* Exercise *
Translate this sentence from the forum post below into Spanish: "An American stockbroker named Stuart, a graduate of Dartmouth College, was working in Manhattan and generally enjoying his successful life."

# American Psycho: The Internet Icarus



## Abishai100 (Nov 30, 2015)

An American stockbroker named Stuart, a graduate of Dartmouth College, was working in Manhattan and generally enjoying his successful life.  One night he met a woman in a NYC nightclub and asked her, "Why is your hair dyed partially red?" to which she replied, "I want men to think that blood is on my brain."  When he asked her why, she told him that she was morbidly frustrated with male behaviors (i.e., fraternity rapes, suburban adultery, etc.).

Stuart thought this woman was strange but what he told her started to affect him.  He began reading the social sarcasm novel "American Psycho" (Bret Easton Ellis) and decided that NYC was a sewer of pedestrian corruption.  Stuart remembered his childhood --- his estranged parents, his drug-abusing older sister --- and something in him snapped.  He decided he would be some kind of anti-hero of the city.

Stuart started reading articles and editorials about Internet mail-order-brides who moved to the USA (mostly from Eastern Europe) seeking a convenient American marriage which would afford them beneficial residency permits/visas in cosmopolitan cities such as San Francisco and New York.  He also began investigating reports of men seeking to meet women and mail-order-brides on the Internet under false pretenses and committing shocking murders.  'What were these men trying to prove(?),' Stuart wondered.

Stuart reasoned to himself that no one really cared about what was happening to these female victims who were otherwise harmlessly (and innocently) seeking male companionship on the Internet.  Stuart was a big fan of Batman (DC Comics) comic books, so he posited himself this question: "Should I become a vigilante or Jack the Ripper?"  Stuart told himself that if he became like Batman, he would put a stake in society's apathetic heart by pursuing these Internet stalking men.  He also told himself that he became a maniac like Scarecrow (a nemesis of Batman), he would shock people into forcing to deal with these new age Internet-related urban crimes.

Stuart decided to post himself on the Internet as a fake courtesan named John Grace, with an assumed employment record and social status.  He would arrange meetings with European and American women at major hotels and strangle them to death.  He then put on a sack-cloth mask and posted on the Internet, "My name is Scarecrow, and I intend to warn Americans of the new threat of Internet date-related crimes."  Stuart decided that as Scarecrow, he had become a modern AntiChrist, a real prophet, and he was satisfied.

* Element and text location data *
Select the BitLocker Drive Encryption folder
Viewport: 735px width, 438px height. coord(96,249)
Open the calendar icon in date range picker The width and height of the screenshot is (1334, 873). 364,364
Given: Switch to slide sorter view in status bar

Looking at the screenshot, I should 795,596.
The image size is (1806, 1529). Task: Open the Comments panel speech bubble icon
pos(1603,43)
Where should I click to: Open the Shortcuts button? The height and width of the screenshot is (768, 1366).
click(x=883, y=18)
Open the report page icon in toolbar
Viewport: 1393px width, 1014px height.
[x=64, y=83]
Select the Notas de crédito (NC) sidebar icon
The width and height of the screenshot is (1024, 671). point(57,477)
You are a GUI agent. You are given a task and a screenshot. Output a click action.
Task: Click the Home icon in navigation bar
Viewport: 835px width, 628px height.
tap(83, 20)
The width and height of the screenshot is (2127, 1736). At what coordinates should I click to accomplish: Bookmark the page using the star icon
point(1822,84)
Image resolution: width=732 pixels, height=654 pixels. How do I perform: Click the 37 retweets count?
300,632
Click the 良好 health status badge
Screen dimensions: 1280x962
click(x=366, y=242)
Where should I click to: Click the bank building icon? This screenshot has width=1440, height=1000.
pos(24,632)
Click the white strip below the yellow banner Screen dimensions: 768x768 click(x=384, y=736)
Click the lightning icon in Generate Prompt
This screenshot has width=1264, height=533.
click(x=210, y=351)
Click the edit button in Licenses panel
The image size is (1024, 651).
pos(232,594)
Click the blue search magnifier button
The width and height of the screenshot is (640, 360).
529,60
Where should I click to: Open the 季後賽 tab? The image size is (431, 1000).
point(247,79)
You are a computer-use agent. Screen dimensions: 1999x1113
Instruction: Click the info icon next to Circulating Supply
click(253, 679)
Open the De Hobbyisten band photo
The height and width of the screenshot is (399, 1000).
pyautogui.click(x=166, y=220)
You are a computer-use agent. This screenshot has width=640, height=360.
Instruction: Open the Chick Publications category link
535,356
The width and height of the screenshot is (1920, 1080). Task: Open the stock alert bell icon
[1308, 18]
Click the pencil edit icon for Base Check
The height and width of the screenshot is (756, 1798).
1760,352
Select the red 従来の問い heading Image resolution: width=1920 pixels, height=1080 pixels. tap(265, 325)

* Written solution *
Un corredor de bolsa estadounidense llamado Stuart, graduado del Dartmouth College, trabajaba en Manhattan y, en general, disfrutaba de su exitosa vida.